July 1991
Susan Smith
Portrait by Mary Ellen Mark


They sold out in a day," said the sales assistant in the shoe department at Barneys New York. "White patent leather mules that cost $385. Can you imagine?" But then their creator, Manolo Blahnik, has a way of making the improbable absolutely covetable. This particular spring shoe‑a delicate slipper with a pilgrim buckle, which came in a range of snapdragon colors‑was a phenomenal success. A hundred pairs walked out of Neiman Marcus, Beverly Hills, in twenty minutes (that's $38,500!). In New York City, a distraught woman called the Manolo Blahnik store in tears because she hadn't been able to find a pair in her size. "Of course, it's very gratifying," says George Malkemus, Blahnik's New York partner, "but I hope most people don't feel the need to react like this."

But one thing Manolo Blahnik shoes can be guaranteed to produce is a strong reaction. One client has more than 200 pairs labeled, catalogued and wrapped in virgin tissue. Another calls them "dear friends." "Everyone, everyone wears them," says Malkemus. For "everyone" read the well‑dressed and the well‑to‑do: Paloma Picasso, Madonna, Princess Caroline and Carolyne Roehm among them. "But I don't have a particular woman in mind when I work ‑more an attitude," says Blahnik. "I design for confident women who know what they want. I love women who are doers."

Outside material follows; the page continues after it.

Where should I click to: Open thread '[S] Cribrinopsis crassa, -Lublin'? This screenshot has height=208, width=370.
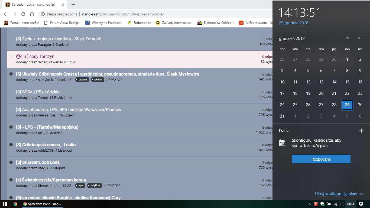[x=46, y=145]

His shoes, however, are not necessarily the kind you do a lot in. They're aristocratic shoes; made in fine calfskin, soft, napa, grosgrain or taffeta; and decorated with beads, pearls, feathers or crystal. "Ideas come to me constantly," says Blahnik. "I have to edit them all the time. It's as much a torment as a gift." Sources for inspiration are found in a multidimensional background: a Czech father, a Spanish mother, a childhood in Santa Cruz and college in Geneva and Paris. For the last thirteen years Blahnik has lived between London and Bath and immersed himself in the history of English dress. In fact, you can as easily imagine his shoes peeping forth from a gown of duchesse satin in a Gainsborough portrait as decorating a short modern sheath. "People need whimsical accessories to make their boring little black dress stand out," Blahnik says. But his shoes are more than heavenly looking, they are exceptionally well made: "It's the balance between technical perfection and look that's so important," he says. "When women slip into my shoes they know they have something spe­cial on their feet."